Há uma passagem da filósofa alemã Hannah Arendt que sumariza as consequências da supressão da individualidade de seres humanos. Ela diz que “morta a individualidade, nada resta senão horríveis marionetes com rostos de homem, todas com o mesmo comportamento do cão de Pavlov, todas reagindo com perfeita previsibilidade mesmo quando marcham para a morte”. Quando menciona o cão de Pavlov, se refere a indivíduos treinados e condicionados a comportarem-se mecanicamente, sem reflexão de suas ações e pensamentos, facilmente influenciados ou manipulados por diferentes discursos autoritários em seus relacionamentos ao longo da vida.
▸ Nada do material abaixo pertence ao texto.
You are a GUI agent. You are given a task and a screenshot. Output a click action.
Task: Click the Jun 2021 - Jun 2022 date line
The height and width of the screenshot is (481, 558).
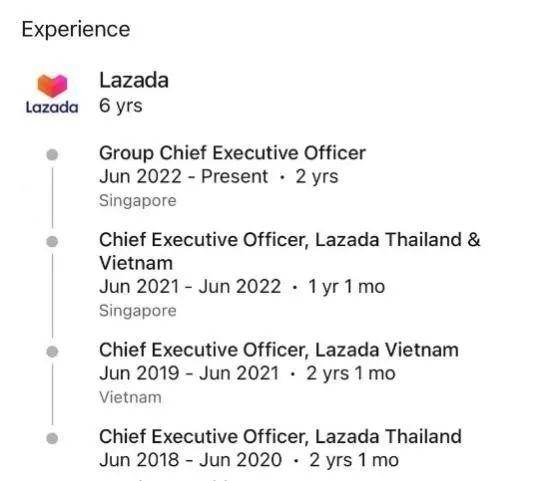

A sala de aula não é somente o lugar de aprendizado de conteúdos propostos em um currículo de uma disciplina como inglês, português, história, geografia, matemática, entre outras. É também (também pode ser) um ambiente de interação social e reflexão crítica em que a individualidade de ideias e pensamentos divergentes devem ser incentivados e/ou contestados, sempre com diálogos e respeito, promovendo e questionando a “autenticidade” das razões para as diferentes formas de pensar. Isso é educar para a coletividade, no sentido de uma educação cuja ideologia seja a de construir um espaço social mais democrático, que estabilize o poder entre o todo.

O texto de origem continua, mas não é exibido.